Your task
Please report each line of the listing below that contains the string "Image", copying every such line in full. Treat uppercase and lowercase letters as different.
— BEGIN Exercise inputs —
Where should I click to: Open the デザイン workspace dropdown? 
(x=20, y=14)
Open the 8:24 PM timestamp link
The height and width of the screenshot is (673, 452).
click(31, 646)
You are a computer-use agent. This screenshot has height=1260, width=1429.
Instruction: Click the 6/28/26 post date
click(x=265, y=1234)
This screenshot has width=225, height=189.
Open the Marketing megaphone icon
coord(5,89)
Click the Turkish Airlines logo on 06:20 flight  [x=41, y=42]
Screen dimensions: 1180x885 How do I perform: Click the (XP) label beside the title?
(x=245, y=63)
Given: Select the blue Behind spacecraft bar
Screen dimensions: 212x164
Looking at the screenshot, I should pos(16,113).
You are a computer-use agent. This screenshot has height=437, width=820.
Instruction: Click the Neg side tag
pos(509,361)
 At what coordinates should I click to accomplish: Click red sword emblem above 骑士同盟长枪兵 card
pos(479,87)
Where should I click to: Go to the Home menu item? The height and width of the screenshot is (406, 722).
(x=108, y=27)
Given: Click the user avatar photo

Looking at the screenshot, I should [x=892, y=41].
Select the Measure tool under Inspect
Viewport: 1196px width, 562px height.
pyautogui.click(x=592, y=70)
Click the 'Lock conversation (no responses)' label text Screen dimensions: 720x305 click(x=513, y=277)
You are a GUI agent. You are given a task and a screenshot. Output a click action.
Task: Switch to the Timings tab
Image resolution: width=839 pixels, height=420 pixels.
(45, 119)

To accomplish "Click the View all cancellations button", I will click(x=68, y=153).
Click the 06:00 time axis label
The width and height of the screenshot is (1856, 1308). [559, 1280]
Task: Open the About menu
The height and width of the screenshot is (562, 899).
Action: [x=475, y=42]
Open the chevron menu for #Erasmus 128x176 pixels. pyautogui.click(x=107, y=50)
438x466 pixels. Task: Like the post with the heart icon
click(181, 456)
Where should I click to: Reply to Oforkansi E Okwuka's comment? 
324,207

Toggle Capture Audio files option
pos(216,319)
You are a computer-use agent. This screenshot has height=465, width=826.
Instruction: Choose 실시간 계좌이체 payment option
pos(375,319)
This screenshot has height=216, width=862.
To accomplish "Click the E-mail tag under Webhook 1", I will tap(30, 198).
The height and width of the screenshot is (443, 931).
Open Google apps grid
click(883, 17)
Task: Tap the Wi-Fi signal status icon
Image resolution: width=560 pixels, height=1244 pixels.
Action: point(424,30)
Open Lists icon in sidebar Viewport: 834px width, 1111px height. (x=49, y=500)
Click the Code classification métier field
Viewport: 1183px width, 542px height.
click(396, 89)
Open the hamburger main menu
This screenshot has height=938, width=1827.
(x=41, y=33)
— END Exercise inputs —
Completed task
Image resolution: width=839 pixels, height=420 pixels.
Image resolution: width=560 pixels, height=1244 pixels.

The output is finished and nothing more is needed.